Surprised that this hasn't been mentioned yet. 

I have an old Playstation 3 and signed up for Playstation Vue. I have their middle tier package for just under $40/month. I bought an Amazon Fire TV box and use it to watch the channels on Vue. There is no contract, and the price is right.. I have the subscription to watch some sports then cancel it the months that I don't.

It does require high speed internet but I had that anyways. I really like Vue so far and would recommend you guys looking into it. 

I believe that you're required to have a Playstation device to sign up, but you should be able to find a used PS3 on Craigslist or ebay for under $100. 

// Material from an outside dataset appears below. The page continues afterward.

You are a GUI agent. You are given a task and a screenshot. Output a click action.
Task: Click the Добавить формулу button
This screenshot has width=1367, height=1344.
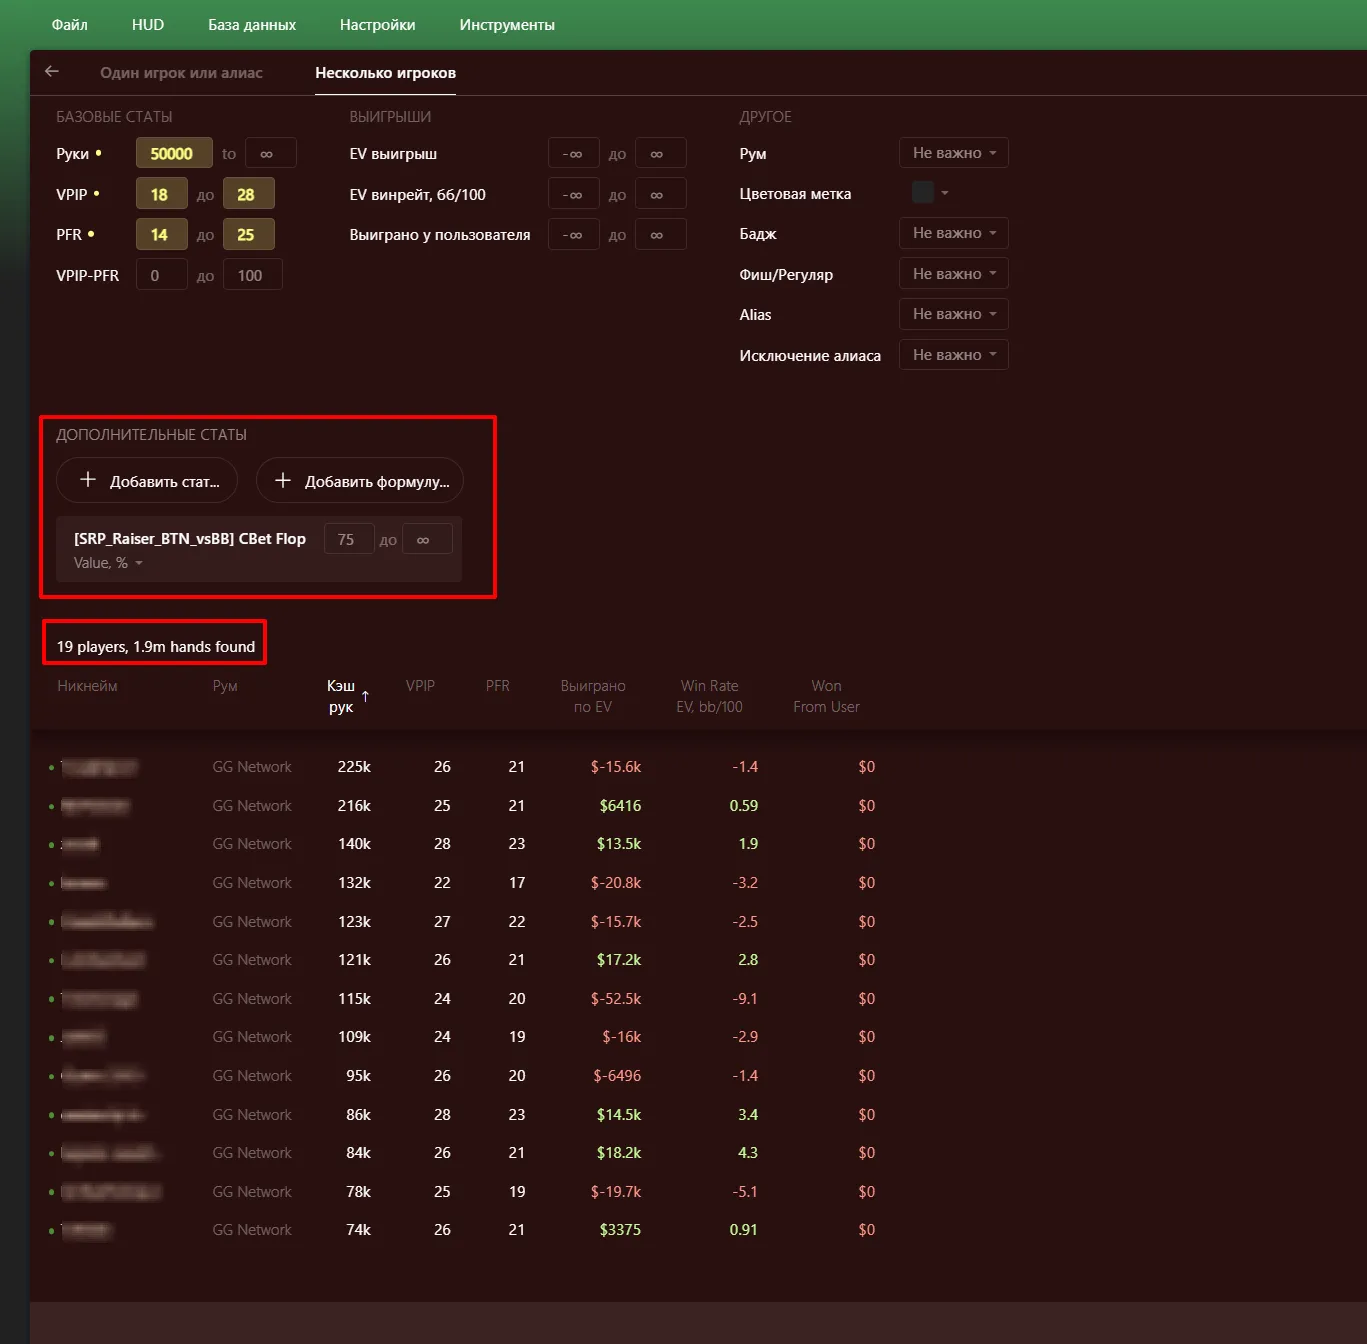point(360,481)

Vue allows you to stream on up to 10 different devices simultaneously, which is better than Sling TV - at least from what I recall when I had Sling. It also allows you to schedule and record shows that you want to watch.


----------



## bassattacker (Mar 14, 2007)

I have been cable free for 5 years and havnt looked back. Between netflick, roku, Hulu, there is really no point in cable or dish anymore. For $100 a month there isnt anything i cant stream. The only thing you have to get used to is the delay in uploads unless it is streamed live. It took about a year to get used to the delay after that i now watch anything i want when i want.


----------



## miked913 (Feb 29, 2008)

Are there outdoor types of channels available with the ones like Netflix or Roku??


----------



## johnwells (Feb 5, 2011)

I had Time Warner Cable until this past October. My bill was up to $219 a month for phone, 15 Meg Internet, and extended basic cable. I installed an antenna in my attic and got sling tv. I have a 30 Meg connection using my own modem for $50 a month and pay $40 a month for sling blue and orange package. So far I am really happy with it.


----------



## Shad Rap (Nov 10, 2010)

miked913 said:


> Are there outdoor types of channels available with the ones like Netflix or Roku??


No


----------



## bajuski (Apr 9, 2004)

I'm willing to pay the little extra for Time Warner. Their customer service is great, I was never put on hold. They'll send a tech out the same day sometimes.
We have premium cable tv with dvr, internet with turbo and telephone service. My wife can call her family anywhere in the European Union for free. That alone save me bunches.


----------



## baitguy (Dec 17, 2013)

I have AT&T, they're moderately reliable, maybe an 8 of 10, not thrilled w/the cost for their service, $200 for 2 phone lines, 3 TV's, 1 DVR, and medium speed internet but don't have any of the outdoor channels I'd like ... all the services are overpriced ... my son has TW at school and it seems pricey for what they have ... have a couple friends that live in the boonies and have dish set-ups, they still have problems in really bad weather ... you still have to pay for internet somehow ... AT&T raises the bill every year, you have to call and raise hell with them, sometimes threaten to change before they give you the "preferred rate" again, which they should in the first place ... they make a lot of extra $$ with people that don't pay attention and just pay the bill, $15-20 more a month for 2-3 hundred thousand subscribers is a nice chunk of change ...WOW wasn't bad, I'd use them again


----------



## flounder (May 15, 2004)

We switched back to time warner from wow after about 6 months of wow. TW had the better channel lineup so I guess I just have to call them once a year and threaten to cancel and the Direct tv lineup that I wanted ended up costing significantly more than TW. We don't do the dvr boxes that drive the cost up, most everything we miss is available in some form of streaming through a firestick and other apps/websites. TW has agreements with just about every cable channel to stream sports and shows which is cool.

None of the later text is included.